Welcome to our community

Be a part of something great, join today!

Showing that set is nonempty

MI5

New member
Sep 8, 2013
8
My question concerns proving the set of non-negative integers of the form $a-dx ~~(a, d, x \in \mathbb{Z}, d \ge 1)$ is nonempty.


This is the proof from my book. If $a \ge 0$, then $a = a-d\cdot 0 \in S$. If $a < 0$, let $x = -y$ where $y$ is a positive integer. Since $d$ is positive, we have $a-dx = a+dy \in S$ for sufficiently large $y$. Thus $S$ is nonempty.
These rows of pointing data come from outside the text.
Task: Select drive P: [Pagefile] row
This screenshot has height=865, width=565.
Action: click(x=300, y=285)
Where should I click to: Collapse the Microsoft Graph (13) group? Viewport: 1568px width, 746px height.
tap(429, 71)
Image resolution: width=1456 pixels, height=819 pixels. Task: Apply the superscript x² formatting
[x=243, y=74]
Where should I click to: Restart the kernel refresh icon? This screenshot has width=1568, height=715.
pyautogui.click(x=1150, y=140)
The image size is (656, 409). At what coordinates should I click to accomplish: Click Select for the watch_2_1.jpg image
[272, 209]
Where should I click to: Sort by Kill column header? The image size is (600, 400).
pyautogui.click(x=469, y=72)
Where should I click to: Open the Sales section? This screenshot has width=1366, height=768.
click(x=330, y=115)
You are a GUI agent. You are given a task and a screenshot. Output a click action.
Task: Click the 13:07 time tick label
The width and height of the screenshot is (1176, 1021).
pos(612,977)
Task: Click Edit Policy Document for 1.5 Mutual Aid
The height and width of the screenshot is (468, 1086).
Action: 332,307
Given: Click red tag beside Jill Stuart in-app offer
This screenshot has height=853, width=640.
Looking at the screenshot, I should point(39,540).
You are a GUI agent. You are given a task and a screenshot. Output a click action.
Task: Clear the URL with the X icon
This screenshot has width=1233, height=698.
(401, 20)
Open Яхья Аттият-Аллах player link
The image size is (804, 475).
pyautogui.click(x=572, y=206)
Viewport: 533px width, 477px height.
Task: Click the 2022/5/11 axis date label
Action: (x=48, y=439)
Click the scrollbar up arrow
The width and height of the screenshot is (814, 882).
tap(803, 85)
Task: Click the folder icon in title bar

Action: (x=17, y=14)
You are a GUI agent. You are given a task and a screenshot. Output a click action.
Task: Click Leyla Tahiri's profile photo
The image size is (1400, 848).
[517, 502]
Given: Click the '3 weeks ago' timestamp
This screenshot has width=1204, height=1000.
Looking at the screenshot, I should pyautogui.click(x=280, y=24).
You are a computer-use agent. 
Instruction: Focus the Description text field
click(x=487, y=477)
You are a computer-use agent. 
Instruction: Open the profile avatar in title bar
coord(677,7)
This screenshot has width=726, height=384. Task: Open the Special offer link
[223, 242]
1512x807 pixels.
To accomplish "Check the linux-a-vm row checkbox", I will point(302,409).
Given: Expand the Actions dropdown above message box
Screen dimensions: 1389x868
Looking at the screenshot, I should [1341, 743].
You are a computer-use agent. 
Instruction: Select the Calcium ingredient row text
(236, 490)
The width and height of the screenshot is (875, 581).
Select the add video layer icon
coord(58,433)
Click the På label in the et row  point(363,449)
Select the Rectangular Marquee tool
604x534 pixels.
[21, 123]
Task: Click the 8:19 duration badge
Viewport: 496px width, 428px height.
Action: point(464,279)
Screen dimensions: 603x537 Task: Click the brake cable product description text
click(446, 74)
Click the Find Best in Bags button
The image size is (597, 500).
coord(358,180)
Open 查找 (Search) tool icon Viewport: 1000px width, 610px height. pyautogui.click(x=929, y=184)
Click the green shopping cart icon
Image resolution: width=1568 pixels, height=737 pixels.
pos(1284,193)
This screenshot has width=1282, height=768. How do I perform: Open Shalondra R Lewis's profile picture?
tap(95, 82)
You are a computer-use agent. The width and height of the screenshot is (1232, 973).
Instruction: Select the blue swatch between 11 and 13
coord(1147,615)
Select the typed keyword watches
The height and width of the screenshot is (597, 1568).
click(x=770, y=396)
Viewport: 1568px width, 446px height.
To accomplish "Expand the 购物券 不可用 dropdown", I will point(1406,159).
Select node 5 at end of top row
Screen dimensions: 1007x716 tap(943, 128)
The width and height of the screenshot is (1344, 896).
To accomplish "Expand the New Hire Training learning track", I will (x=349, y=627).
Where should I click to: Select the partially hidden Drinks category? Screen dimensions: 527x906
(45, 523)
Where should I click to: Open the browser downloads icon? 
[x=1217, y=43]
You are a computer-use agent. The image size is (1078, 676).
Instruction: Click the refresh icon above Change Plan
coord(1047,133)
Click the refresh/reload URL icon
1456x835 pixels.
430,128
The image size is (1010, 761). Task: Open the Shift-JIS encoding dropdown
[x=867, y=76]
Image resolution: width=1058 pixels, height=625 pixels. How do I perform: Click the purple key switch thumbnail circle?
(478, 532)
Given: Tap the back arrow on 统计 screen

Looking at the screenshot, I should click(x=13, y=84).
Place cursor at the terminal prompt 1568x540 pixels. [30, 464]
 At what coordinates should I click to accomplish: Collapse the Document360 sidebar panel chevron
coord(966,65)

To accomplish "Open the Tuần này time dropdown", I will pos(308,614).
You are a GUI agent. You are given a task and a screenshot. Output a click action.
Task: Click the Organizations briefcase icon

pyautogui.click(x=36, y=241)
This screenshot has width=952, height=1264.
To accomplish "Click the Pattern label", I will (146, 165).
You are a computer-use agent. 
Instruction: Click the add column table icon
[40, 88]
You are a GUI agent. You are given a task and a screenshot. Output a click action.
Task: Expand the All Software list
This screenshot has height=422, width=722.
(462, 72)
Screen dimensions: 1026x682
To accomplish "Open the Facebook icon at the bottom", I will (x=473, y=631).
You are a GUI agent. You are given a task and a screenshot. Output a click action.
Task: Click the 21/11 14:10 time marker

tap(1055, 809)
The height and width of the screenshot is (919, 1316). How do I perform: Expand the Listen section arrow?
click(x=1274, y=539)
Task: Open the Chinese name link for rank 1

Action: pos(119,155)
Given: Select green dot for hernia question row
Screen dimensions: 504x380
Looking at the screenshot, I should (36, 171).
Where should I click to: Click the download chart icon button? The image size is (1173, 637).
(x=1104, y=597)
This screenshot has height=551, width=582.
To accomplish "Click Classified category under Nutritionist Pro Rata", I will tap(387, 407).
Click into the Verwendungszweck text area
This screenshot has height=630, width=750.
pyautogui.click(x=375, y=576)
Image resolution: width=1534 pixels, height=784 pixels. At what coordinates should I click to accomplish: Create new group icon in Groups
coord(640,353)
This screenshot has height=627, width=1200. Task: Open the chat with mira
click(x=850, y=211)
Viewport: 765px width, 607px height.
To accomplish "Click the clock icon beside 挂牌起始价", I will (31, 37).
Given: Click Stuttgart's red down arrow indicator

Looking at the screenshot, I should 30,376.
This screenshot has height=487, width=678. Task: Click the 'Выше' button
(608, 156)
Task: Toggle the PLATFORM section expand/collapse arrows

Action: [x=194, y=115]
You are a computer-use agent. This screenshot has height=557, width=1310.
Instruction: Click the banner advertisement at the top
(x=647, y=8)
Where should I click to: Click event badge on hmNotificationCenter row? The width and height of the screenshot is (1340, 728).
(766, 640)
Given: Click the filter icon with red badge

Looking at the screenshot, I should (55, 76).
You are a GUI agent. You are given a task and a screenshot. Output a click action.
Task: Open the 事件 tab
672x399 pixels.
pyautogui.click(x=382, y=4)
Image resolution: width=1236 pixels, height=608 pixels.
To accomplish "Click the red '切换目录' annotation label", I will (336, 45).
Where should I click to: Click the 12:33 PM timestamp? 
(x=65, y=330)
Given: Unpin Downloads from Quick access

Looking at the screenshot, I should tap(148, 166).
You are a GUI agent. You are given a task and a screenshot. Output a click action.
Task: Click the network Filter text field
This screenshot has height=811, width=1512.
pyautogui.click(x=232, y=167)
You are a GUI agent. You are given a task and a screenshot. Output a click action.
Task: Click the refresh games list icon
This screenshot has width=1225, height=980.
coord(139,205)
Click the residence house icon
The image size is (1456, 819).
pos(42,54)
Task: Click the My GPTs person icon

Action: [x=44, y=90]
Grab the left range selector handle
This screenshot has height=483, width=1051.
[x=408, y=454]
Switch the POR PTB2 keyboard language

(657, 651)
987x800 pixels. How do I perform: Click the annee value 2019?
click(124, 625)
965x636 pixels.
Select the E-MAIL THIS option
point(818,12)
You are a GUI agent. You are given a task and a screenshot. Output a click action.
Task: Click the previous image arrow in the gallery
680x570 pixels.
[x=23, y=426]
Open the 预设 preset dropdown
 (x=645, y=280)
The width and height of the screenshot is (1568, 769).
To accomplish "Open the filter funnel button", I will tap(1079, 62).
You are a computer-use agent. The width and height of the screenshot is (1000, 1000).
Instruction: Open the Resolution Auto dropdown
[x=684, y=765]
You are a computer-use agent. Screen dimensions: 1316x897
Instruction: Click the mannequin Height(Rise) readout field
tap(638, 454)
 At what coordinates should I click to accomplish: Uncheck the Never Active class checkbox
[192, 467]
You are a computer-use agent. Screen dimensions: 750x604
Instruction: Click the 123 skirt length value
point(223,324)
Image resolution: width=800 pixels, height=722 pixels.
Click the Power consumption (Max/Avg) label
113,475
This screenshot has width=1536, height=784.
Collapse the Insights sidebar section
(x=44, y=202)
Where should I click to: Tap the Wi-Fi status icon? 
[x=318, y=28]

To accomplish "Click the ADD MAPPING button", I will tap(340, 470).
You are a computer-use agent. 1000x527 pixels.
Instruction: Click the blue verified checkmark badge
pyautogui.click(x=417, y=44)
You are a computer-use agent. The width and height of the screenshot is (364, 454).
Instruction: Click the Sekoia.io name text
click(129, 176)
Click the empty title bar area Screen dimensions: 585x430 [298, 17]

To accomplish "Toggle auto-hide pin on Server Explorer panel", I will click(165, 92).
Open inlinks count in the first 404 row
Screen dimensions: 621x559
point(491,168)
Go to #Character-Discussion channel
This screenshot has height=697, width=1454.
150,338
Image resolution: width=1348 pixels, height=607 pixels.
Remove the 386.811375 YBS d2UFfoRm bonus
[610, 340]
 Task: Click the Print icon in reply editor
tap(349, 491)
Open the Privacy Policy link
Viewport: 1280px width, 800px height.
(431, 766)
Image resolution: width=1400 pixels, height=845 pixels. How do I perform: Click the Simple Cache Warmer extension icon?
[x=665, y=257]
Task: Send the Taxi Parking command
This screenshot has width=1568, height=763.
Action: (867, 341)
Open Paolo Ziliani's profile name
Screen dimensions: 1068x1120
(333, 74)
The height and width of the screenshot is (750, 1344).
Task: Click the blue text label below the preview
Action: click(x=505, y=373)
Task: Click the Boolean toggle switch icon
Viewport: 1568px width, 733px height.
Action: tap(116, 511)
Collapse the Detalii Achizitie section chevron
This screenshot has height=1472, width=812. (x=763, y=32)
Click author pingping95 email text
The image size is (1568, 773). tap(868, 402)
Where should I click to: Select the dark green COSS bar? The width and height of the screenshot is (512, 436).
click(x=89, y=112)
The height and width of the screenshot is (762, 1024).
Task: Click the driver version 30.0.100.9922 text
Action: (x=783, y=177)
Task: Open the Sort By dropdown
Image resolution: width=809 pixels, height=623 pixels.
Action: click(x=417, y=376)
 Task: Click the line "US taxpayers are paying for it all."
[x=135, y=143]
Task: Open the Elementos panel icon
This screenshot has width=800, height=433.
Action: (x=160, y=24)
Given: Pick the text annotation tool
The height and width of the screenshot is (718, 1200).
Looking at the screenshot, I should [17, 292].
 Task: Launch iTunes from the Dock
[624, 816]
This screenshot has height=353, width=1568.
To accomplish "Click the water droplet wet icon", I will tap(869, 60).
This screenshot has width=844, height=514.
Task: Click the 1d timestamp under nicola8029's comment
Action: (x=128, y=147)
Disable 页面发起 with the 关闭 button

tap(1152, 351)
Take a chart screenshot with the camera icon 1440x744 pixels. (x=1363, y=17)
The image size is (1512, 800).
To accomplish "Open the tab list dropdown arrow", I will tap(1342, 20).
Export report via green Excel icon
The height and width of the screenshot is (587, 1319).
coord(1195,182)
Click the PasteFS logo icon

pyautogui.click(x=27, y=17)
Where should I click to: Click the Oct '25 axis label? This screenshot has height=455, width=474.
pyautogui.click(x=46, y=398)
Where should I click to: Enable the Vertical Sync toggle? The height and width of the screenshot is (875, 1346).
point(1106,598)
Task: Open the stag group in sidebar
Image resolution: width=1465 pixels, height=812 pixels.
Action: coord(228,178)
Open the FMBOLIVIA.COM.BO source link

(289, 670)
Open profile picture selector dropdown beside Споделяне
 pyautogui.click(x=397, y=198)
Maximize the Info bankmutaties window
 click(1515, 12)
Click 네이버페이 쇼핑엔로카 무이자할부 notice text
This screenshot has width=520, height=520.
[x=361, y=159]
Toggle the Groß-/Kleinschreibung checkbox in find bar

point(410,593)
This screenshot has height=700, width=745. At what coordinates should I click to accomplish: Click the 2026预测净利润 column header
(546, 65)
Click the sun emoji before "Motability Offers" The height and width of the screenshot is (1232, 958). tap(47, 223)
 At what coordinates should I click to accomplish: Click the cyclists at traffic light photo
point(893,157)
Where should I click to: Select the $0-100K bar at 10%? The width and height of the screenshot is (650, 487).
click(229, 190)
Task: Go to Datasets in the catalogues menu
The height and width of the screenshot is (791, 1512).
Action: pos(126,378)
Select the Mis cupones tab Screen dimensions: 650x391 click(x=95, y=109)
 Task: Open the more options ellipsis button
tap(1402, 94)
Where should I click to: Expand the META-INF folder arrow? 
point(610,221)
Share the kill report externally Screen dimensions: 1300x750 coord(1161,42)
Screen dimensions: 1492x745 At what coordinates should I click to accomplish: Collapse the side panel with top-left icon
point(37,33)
Could someone explain sentence that I've bolded? It's not clear to me.
 

Deveno

Well-known member
MHB Math Scholar
Feb 15, 2012
1,967
Um, simple form: x can be negative?

For example, if a = -1,000,000, and d = 2, it suffices to to take x < -500,000.
 

MI5

New member
Sep 8, 2013
8
I think I understand now, thank you. Should it be $x \le -500,000$ though?
 

Deveno

Well-known member
MHB Math Scholar
Feb 15, 2012
1,967
If you only require that \(\displaystyle a - dx\) be non-negative, sure, yep, you betcha.
 

MI5

New member
Sep 8, 2013
8
Thank you. One more question. This is from the beginning of a proof of the division algorithm (as you probably recognised). The thing is, considering this particular set came out of a thin air. Do you know - or would you be able to give any motivation?
 

Deveno

Well-known member
MHB Math Scholar
Feb 15, 2012
1,967
I believe I can do that:

Suppose we are trying to establish a quotient and remainder for b divided by a. We might, naively try "guess and check":

Pick a positive number d, any number. Calculate ad, and subtract it from b, call this number "a remainder", r:

r = b - ad.

Now, is there "some possible best remainder"? One way to "optimize" this is to try to pick d so that r is as small as possible (for reasons that may become clearer much later in your mathematical life, it is also more practical to work with non-negative remainders).

So what is this set of "non-negative remainders"? Why, it's just the S we've been talking about! Why are we so concerned about S being non-empty?

So we can use THIS theorem:

(Well-ordering of the Natural Numbers}:

Any ​non-empty set of non-negative integers has a least element.

This allows us to say with confidence a "best" remainder EXISTS, even if we haven't yet done the arithmetic. This, in turn lets us find UNIQUE d,r for b divided by a: we pick d so that r is the least element of S. For example, if we want to find these when b = 57, a = 7:

57 - 7 = 50 (first choice of d = 1)
57 - 14 = 43 (second choice of d = 2). Well, 43 < 50, so we'll keep d = 2 for now, and keep plugging away.

57 - 21 = 36 (third choice of d = 3). Again, 36 < 43, so we have a new winner (for now).

57 - 28 = 29 (29 < 36)
57 - 35 = 22 (22 < 29)
57 - 42 = 15 (15 < 22)
57 - 49 = 8 (8 < 15)
57 - 56 = 1 (1 < 8)

57 - 63 = -6 (oops, we went too far, -6 is negative). So the unique values we seek are d = 8, and r = 1. If we have established beforehand (rigorously) the existence and uniqueness of d and r, we don't have to go any further, our search for d and r is done, we don't have to try any more possibilities (good thing, too, since there are SO MANY integers we might try).